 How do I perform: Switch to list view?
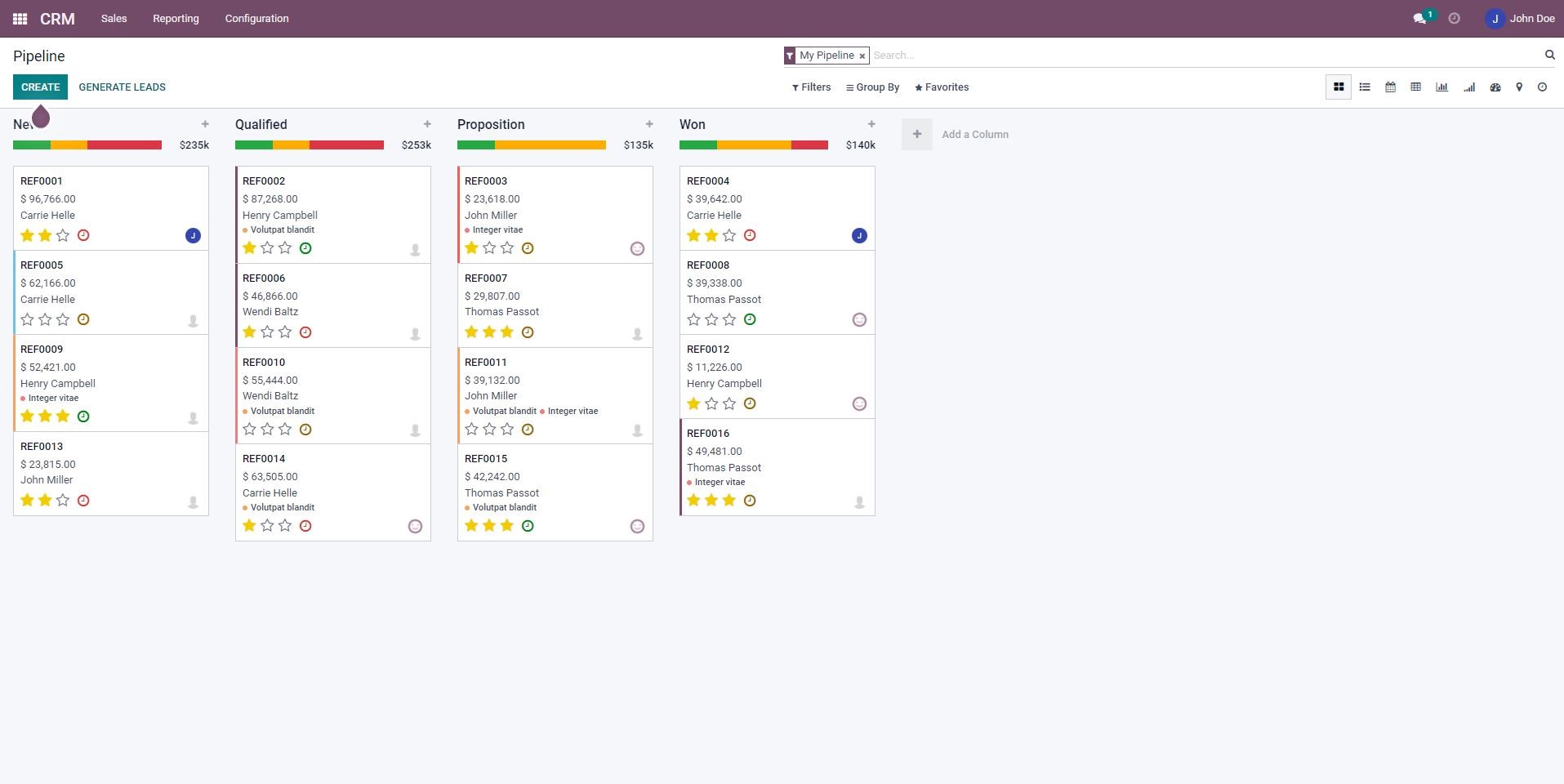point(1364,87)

..........

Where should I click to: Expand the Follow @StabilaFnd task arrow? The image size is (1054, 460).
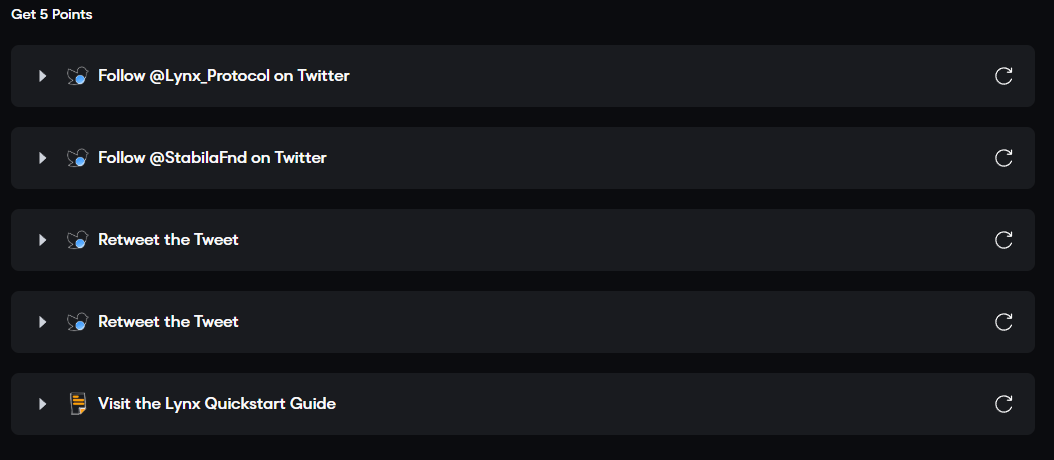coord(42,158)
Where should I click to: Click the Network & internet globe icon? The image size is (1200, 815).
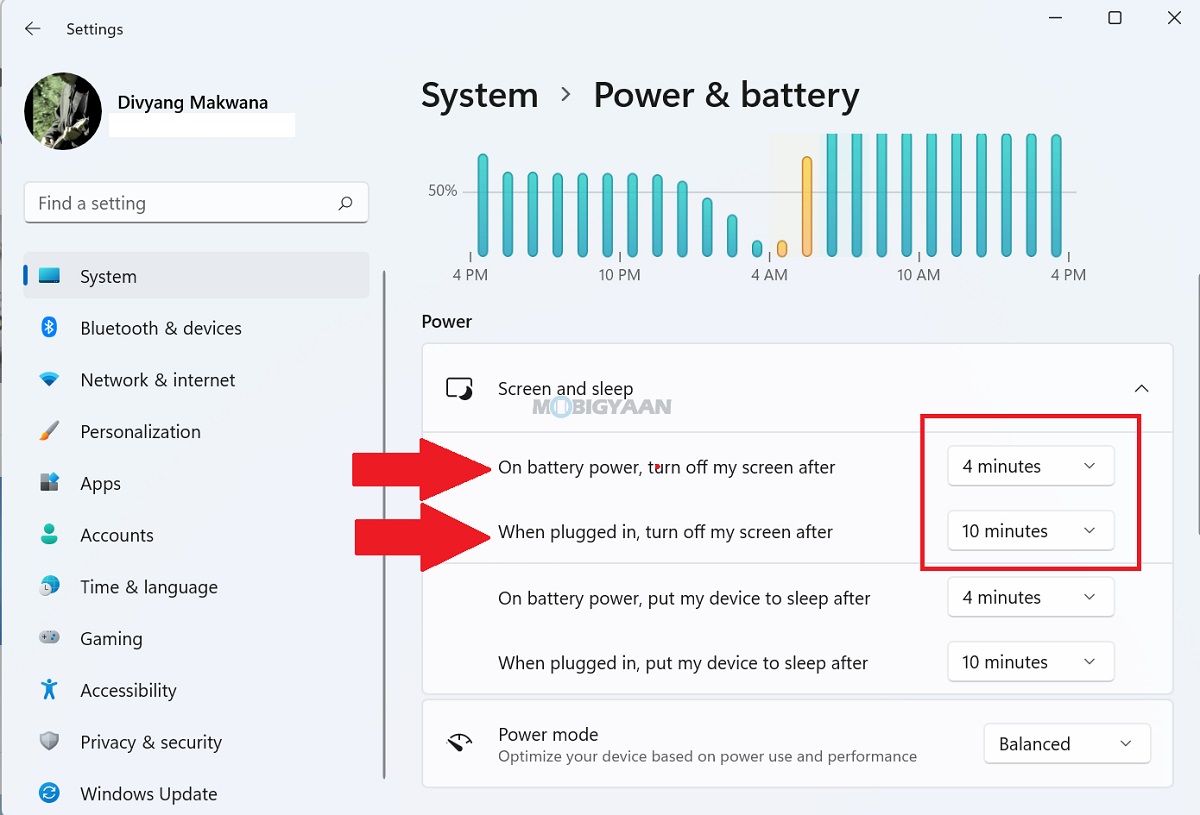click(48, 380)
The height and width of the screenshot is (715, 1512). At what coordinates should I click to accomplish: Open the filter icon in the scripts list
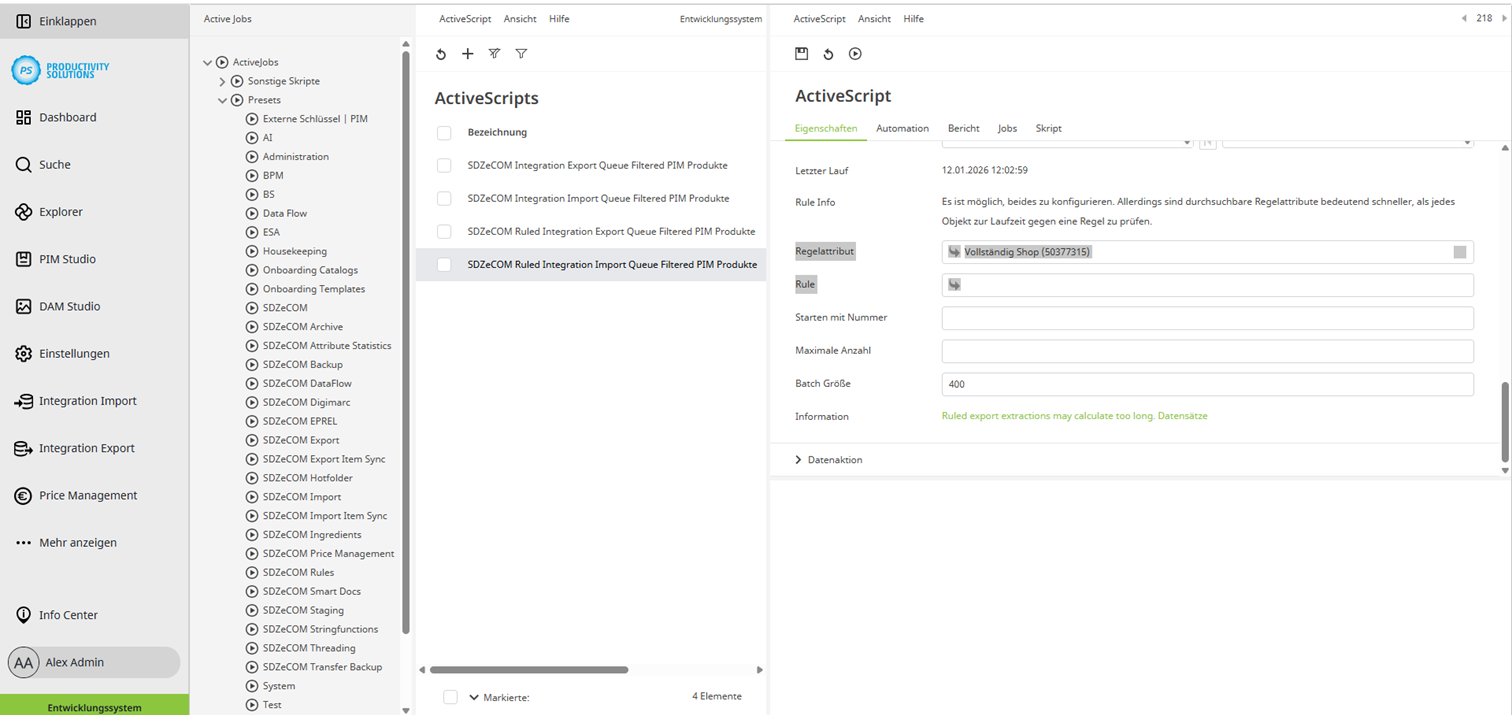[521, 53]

..........

* [Instruction] Which lines of the data above contain the word "size", matching case exactly? Show each of them in full.

* [Written answer]
Where should I click to: Expand the Follow @StabilaFnd task arrow? The image size is (1054, 460).
Where should I click to: Click the Network & internet globe icon? The image size is (1200, 815).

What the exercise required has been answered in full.